[Saved entries]
+-------+

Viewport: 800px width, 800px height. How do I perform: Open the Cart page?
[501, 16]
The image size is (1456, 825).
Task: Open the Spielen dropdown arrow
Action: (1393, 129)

+-------+

What needs to be done:
Copy out the records above exactly and completely.

Response to this exercise:
Viewport: 800px width, 800px height. How do I perform: Open the Cart page?
[501, 16]
The image size is (1456, 825).
Task: Open the Spielen dropdown arrow
Action: (1393, 129)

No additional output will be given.